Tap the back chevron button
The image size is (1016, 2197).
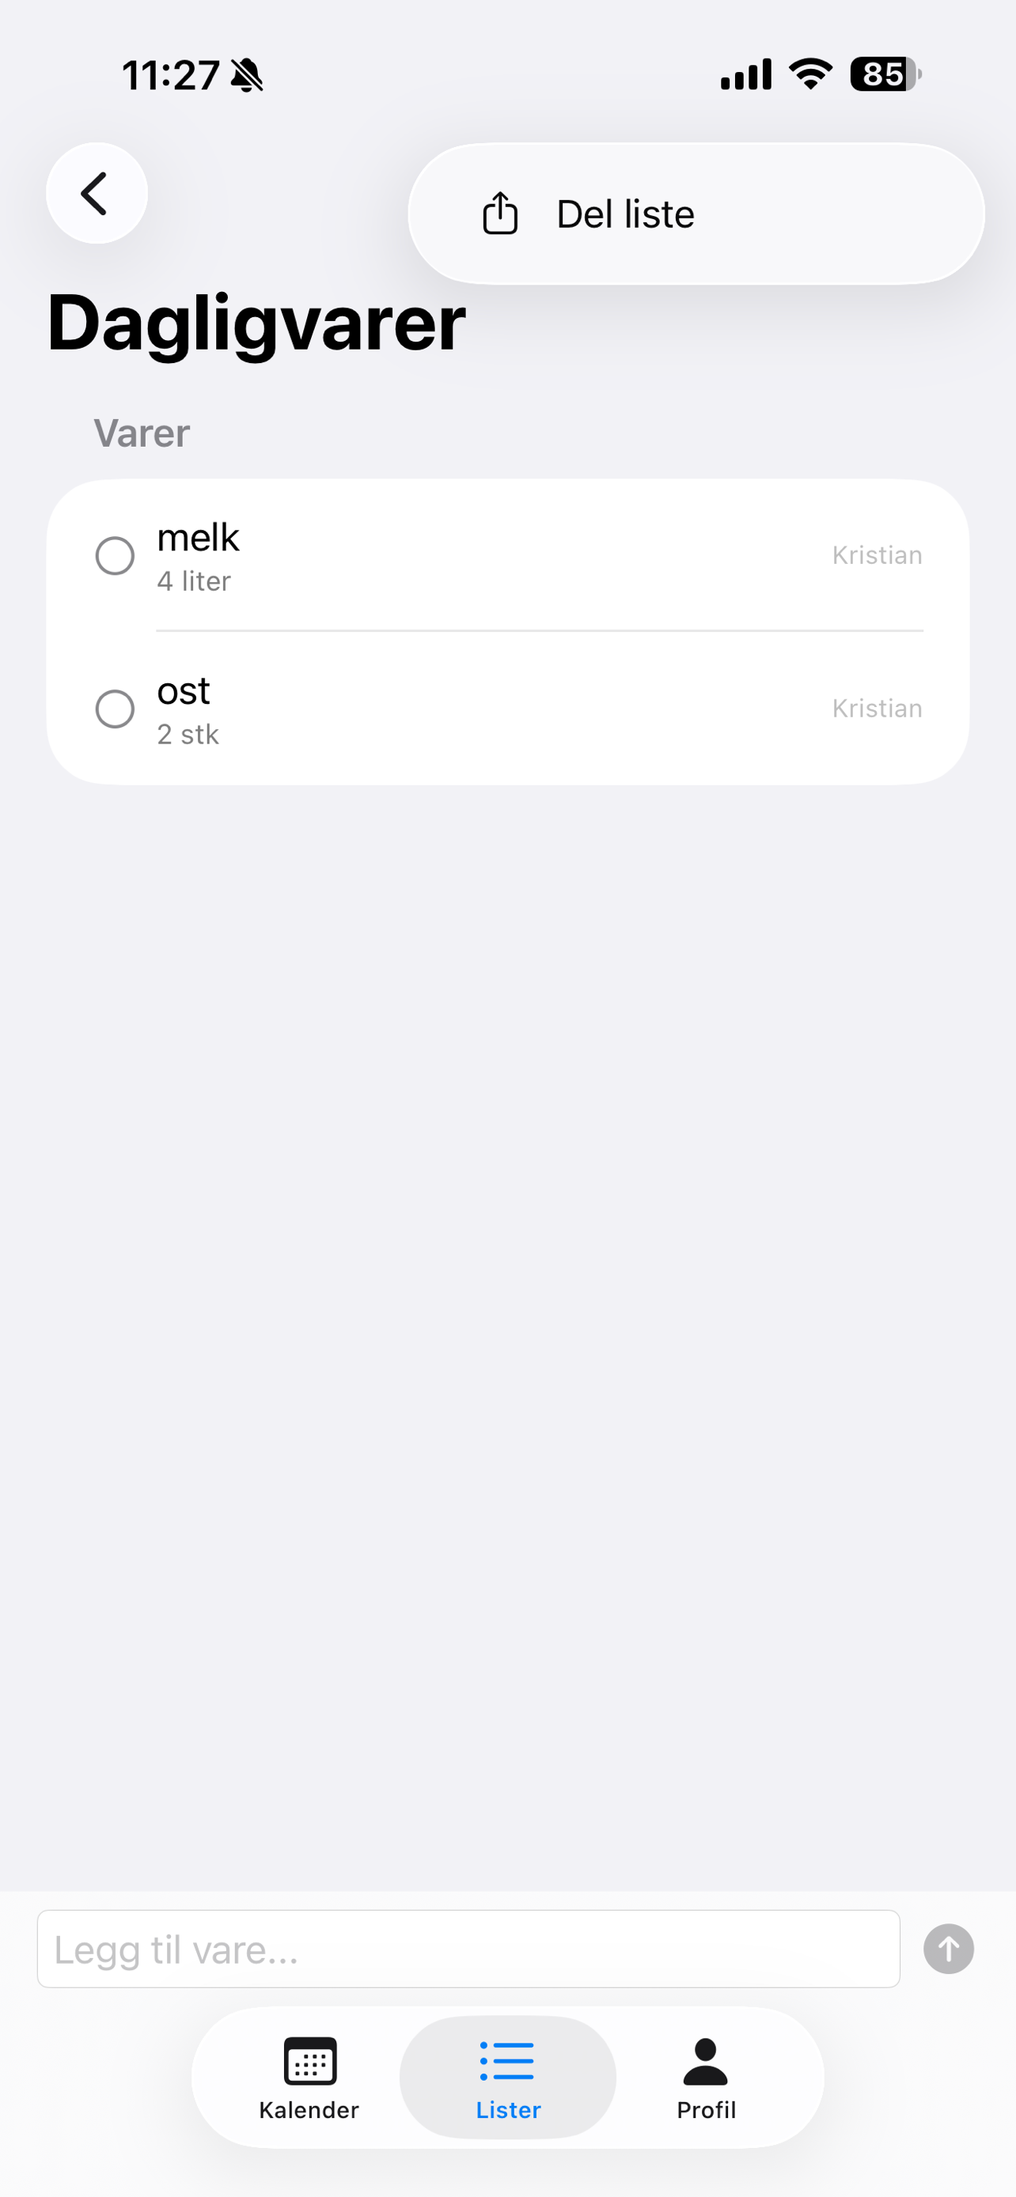[96, 194]
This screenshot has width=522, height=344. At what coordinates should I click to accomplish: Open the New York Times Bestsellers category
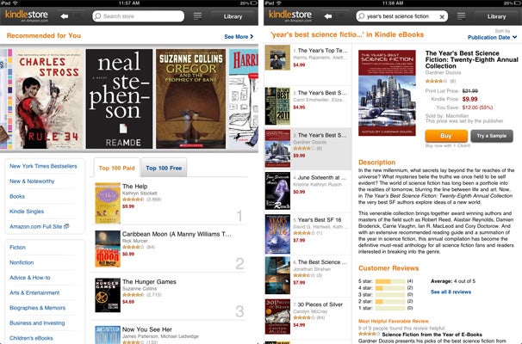coord(43,166)
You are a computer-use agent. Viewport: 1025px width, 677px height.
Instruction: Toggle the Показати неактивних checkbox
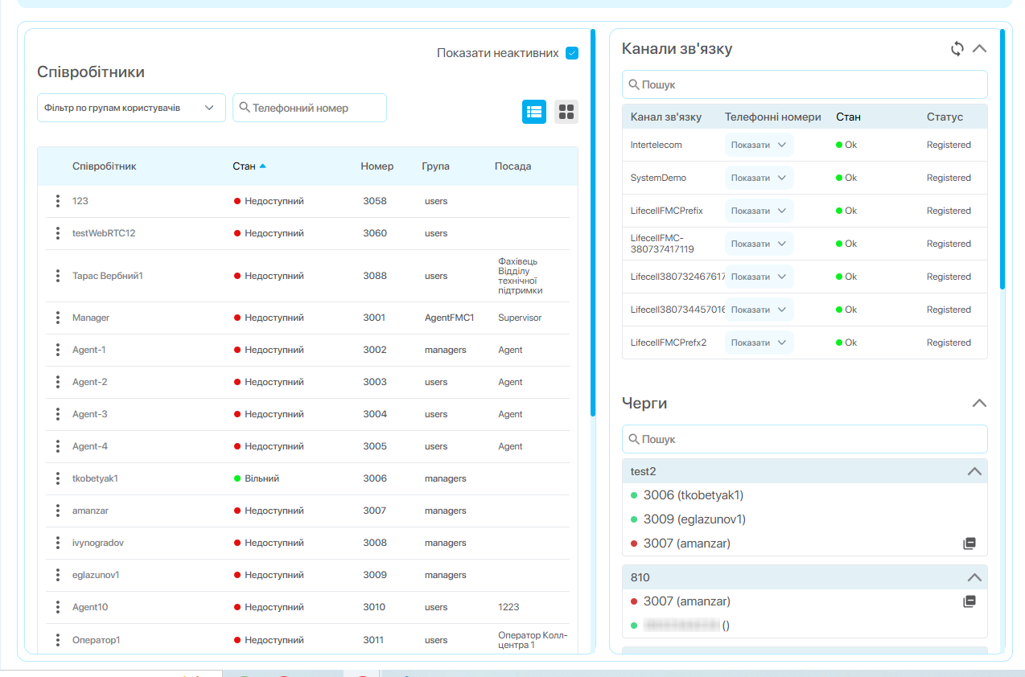tap(572, 53)
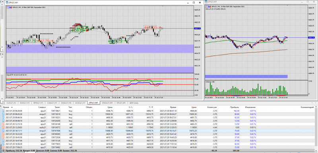The width and height of the screenshot is (318, 153).
Task: Click the sell icon of the last 17:06:25 deal
Action: pyautogui.click(x=4, y=147)
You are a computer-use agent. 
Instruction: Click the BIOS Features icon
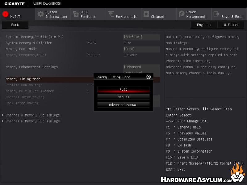[76, 14]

◇ ◇ ◇ ◇

_What you have to do_. Update the data starting with the line that contains "You are a computer-use agent. Viewport: 1025px" and going on through the line that contains "Action: pyautogui.click(x=4, y=147)", replacing "checkbox" with "option" and changing nothing else. Give only those lines, and leave out the pictures.

_Full solution_.
You are a computer-use agent. Viewport: 1025px width, 677px height.
Instruction: Toggle the Показати неактивних option
tap(572, 53)
The width and height of the screenshot is (318, 153).
Task: Click the sell icon of the last 17:06:25 deal
Action: pyautogui.click(x=4, y=147)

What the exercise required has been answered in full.